Ich bin daher der Meinung, dass Entwicklungszusammenarbeit vor allem auch eine Starthilfe für Social Enterprises, die zur Umsetzung der SDGs beitragen, sein soll. Diese Unternehmen sollten mit einer schwarzen Null bilanzieren und vor allem eine möglichst positive Wirkung ihres Tuns im Sinne der Agenda 2030 zum Ziel haben. Das Ergebnis wäre eine Re-orientierung des Kapitals hin zu mehr Sinn, ein höherer Wirkungshebel durch wirtschaftliche Kreisläufe und die Erreichung der Nachhaltigkeitsziele anhand nachvollziehbarer, konkreter Messzahlen.
Markus Haas ist Absolvent der Wirtschaftsuniversität Wien (Handelswissenschaften und Betriebswirtschaft) und hat nach seinem Master of International Management an der HEC Paris den Diplomlehrgang der Diplomatischen Akademie in Wien besucht. Neben seiner Berufserfahrung in der Pharma- und Metallbranche war er elf Jahre im Ausland, zunächst als stellvertretender Wirtschaftsdelegierter in Damaskus, New Delhi und New York und leitete zuletzt als Wirtschaftsdelegierter das AußenwirtschaftsCenter Algier. Seit 2017 ist er als Leiter des Netzwerk Projekte International der WKO für die Themen Export- und Projektfinanzierung, IFIs und Wirtschaft und Entwicklung zuständig.

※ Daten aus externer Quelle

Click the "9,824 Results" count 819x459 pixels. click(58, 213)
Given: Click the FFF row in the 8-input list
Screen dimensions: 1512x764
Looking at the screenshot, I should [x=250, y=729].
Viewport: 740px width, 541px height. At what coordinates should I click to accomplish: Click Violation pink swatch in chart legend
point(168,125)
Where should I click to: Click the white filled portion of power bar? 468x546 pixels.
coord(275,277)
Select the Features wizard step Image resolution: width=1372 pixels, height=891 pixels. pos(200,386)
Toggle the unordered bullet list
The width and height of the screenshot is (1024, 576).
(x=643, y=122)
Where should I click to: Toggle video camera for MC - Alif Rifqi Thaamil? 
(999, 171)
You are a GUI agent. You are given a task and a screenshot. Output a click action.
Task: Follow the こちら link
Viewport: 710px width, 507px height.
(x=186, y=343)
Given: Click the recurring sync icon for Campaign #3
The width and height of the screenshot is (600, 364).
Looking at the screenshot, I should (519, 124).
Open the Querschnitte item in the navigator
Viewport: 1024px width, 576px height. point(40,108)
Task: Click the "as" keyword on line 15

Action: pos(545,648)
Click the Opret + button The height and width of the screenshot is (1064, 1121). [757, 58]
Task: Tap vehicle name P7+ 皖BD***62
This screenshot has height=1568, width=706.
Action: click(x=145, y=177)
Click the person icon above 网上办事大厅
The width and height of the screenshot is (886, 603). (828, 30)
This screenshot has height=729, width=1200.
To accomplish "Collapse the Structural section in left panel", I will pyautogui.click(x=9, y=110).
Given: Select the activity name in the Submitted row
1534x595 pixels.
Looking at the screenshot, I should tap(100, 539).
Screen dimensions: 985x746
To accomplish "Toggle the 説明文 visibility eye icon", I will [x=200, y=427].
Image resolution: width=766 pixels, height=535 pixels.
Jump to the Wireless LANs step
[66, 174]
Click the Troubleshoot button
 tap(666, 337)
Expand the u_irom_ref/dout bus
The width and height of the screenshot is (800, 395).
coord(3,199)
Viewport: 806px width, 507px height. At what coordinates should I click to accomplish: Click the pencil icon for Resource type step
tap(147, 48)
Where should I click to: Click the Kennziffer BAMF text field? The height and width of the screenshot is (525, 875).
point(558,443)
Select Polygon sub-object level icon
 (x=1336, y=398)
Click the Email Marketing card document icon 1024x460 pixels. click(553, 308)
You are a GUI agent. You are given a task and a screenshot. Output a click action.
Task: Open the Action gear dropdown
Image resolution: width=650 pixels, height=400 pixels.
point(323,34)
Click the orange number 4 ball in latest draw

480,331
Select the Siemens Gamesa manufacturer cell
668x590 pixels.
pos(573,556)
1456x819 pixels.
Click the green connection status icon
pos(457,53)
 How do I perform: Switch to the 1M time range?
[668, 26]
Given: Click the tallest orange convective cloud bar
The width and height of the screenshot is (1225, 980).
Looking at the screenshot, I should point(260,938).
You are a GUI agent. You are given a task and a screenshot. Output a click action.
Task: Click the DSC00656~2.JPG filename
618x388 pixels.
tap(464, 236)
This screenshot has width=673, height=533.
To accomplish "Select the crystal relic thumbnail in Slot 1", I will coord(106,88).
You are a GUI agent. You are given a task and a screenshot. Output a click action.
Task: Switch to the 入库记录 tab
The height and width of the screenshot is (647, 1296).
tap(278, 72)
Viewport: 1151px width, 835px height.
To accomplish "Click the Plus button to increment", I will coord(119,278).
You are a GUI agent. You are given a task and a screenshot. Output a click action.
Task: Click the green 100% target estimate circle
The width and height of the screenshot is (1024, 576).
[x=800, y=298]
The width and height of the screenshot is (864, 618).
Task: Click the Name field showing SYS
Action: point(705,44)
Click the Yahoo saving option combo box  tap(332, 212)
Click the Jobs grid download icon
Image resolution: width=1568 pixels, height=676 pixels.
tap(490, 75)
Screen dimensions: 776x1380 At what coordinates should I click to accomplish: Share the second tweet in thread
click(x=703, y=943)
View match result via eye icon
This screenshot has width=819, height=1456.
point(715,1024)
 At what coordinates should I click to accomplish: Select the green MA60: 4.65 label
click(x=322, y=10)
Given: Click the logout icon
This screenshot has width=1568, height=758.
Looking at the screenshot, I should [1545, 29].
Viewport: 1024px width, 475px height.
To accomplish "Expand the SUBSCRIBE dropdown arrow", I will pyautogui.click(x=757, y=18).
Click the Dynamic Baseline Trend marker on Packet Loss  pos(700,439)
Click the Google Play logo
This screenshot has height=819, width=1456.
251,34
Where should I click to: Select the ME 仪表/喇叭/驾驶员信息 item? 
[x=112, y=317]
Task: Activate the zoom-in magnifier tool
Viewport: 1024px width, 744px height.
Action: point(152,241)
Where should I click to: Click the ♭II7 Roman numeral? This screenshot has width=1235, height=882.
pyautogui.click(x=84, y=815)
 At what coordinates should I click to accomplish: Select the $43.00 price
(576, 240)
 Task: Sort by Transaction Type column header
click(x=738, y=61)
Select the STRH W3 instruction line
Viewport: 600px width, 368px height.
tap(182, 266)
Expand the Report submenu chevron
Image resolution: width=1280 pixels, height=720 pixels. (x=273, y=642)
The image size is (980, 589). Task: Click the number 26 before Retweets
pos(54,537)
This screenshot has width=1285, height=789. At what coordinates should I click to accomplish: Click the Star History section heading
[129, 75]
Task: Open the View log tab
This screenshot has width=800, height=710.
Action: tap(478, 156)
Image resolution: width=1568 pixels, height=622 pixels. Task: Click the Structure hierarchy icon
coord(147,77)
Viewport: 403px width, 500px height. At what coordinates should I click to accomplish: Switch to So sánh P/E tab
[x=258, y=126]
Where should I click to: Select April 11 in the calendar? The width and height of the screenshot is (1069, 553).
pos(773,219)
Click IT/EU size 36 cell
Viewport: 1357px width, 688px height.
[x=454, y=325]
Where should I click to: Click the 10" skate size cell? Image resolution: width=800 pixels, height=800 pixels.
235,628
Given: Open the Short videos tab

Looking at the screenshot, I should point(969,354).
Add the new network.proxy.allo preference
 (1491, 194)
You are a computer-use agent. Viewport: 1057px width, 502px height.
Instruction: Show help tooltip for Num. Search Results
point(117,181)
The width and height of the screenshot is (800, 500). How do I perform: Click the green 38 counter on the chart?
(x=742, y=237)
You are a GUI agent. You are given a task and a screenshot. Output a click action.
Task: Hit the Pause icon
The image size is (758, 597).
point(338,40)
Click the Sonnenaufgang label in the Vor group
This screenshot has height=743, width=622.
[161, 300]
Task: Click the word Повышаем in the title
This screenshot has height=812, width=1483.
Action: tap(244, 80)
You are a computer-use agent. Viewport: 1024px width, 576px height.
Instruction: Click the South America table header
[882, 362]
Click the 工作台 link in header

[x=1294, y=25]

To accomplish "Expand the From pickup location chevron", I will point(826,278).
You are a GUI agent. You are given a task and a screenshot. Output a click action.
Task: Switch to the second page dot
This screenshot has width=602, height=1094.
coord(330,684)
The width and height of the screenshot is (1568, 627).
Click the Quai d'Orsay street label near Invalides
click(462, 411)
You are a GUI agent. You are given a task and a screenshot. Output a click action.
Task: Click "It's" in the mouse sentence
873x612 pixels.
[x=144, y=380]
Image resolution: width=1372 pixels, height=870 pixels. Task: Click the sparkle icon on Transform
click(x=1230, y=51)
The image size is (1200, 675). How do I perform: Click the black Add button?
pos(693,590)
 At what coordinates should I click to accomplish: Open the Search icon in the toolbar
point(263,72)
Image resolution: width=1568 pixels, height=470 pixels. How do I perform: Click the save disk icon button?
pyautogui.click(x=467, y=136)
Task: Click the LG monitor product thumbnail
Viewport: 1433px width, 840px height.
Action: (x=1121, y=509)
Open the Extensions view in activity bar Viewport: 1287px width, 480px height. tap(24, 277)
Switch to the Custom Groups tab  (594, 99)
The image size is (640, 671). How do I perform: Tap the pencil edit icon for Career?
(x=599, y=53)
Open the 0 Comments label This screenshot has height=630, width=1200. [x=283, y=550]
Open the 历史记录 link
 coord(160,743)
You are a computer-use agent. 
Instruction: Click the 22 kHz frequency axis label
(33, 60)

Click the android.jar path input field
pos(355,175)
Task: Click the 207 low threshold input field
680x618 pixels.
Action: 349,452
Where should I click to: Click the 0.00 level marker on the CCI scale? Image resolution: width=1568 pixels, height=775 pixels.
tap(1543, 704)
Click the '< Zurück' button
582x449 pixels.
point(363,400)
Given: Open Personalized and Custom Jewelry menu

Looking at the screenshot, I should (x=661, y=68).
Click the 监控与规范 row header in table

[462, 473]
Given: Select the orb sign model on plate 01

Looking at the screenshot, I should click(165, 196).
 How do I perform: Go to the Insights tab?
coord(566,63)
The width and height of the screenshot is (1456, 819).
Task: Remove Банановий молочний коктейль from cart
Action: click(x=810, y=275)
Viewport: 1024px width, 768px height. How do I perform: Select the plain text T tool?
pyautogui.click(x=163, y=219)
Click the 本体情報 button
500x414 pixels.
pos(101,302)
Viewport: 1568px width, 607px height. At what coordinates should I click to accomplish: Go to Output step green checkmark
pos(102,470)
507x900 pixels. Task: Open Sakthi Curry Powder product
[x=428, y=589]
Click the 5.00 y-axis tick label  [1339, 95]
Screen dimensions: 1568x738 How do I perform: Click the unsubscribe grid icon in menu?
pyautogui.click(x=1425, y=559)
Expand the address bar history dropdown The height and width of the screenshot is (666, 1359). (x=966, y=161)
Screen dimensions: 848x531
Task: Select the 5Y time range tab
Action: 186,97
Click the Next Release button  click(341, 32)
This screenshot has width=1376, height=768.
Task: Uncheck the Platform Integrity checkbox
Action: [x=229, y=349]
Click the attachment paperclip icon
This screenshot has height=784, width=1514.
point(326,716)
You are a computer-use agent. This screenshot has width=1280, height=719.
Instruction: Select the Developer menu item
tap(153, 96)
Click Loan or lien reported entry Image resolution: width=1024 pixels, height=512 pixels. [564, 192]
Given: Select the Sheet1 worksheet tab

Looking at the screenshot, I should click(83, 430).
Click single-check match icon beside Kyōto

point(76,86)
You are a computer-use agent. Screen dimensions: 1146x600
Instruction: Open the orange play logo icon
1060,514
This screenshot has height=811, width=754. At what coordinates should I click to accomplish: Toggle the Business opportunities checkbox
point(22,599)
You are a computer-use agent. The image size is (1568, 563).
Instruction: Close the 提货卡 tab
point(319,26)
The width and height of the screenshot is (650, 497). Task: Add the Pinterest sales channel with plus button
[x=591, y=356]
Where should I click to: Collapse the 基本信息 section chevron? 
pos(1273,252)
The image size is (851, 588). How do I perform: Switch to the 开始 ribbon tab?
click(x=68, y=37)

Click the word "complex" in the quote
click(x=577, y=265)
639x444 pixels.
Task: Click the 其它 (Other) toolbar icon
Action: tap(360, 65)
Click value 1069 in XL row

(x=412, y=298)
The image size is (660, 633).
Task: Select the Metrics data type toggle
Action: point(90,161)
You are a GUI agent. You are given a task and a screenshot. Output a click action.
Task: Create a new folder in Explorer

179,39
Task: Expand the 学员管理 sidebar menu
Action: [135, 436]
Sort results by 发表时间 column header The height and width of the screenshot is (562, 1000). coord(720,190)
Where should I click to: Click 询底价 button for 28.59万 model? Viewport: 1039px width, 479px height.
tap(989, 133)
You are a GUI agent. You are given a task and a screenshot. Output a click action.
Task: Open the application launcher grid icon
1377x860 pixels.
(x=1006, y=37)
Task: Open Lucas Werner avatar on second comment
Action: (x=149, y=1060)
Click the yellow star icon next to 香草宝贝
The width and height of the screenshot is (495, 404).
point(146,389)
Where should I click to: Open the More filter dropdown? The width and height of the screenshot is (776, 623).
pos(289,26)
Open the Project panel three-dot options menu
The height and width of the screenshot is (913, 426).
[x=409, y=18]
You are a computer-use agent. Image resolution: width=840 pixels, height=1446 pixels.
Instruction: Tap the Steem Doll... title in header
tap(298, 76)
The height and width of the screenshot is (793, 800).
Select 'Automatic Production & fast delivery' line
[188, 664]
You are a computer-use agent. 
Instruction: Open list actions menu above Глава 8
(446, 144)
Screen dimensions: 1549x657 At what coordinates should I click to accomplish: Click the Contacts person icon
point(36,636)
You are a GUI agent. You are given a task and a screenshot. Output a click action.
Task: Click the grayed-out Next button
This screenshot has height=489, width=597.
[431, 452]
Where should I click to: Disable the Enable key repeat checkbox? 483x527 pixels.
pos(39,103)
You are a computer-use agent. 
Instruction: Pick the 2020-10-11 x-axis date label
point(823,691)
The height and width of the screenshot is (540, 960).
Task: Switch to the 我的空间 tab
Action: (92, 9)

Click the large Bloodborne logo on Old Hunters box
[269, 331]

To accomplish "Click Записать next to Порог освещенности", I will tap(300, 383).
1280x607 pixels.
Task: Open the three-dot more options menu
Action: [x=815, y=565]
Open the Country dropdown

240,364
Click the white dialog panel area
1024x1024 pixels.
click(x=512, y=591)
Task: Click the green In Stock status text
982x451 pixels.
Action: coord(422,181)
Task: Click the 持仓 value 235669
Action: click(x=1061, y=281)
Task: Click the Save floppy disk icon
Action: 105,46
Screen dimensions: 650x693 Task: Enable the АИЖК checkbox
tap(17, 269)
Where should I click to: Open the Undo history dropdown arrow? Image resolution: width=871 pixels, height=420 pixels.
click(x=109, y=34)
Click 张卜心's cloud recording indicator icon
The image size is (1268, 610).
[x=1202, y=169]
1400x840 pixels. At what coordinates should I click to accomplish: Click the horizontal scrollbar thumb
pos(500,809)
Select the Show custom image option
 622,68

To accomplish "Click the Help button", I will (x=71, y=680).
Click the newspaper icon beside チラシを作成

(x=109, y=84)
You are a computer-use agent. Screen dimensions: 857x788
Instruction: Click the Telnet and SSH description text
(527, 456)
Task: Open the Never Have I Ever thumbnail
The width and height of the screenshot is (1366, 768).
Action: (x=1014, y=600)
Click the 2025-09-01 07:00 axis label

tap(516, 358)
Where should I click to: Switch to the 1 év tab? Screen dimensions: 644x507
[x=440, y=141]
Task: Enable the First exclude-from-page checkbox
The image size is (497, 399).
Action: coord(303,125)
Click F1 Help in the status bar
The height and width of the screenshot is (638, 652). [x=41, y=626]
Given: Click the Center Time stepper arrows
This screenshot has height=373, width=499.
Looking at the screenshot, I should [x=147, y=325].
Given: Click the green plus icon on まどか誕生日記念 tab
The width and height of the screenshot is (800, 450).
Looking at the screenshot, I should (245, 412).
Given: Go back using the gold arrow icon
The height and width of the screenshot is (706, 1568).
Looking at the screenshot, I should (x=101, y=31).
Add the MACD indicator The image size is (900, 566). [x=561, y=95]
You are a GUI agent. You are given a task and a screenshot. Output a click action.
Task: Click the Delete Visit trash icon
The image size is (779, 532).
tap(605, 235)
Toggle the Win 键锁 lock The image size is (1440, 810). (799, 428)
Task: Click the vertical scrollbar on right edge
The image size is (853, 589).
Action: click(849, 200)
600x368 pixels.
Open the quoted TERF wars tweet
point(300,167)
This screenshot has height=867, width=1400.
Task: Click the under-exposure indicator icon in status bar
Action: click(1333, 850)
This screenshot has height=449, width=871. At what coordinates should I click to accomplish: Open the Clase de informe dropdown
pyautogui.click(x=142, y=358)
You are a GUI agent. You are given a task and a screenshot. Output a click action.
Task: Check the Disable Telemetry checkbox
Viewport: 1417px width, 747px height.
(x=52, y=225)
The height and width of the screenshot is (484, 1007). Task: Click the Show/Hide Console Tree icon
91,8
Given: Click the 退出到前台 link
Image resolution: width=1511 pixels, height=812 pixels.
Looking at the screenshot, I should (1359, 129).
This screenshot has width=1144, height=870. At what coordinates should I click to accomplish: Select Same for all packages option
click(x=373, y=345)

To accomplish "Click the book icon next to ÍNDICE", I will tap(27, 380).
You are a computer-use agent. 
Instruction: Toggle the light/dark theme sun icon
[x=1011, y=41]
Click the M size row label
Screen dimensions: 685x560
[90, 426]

In der Rubrik „Kommentar der Anderen“ bietet die AG Globale Verantwortung ExpertInnen die Möglichkeit, aktuelle und relevante entwicklungspolitische Themen zu kommentieren sowie ihre Meinung zu präsentieren. Das Ziel ist, Debatten über Entwicklungspolitik zu ermöglichen, den demokratischen Diskurs zu fördern und die Bedeutung der Umsetzung der Agenda 2030 hervorzuheben. Die inhaltliche Verantwortung für den Text liegt ausschließlich bei den Autoren. Die AG Globale Verantwortung teilt nicht notwendigerweise die vorgetragenen Ansichten.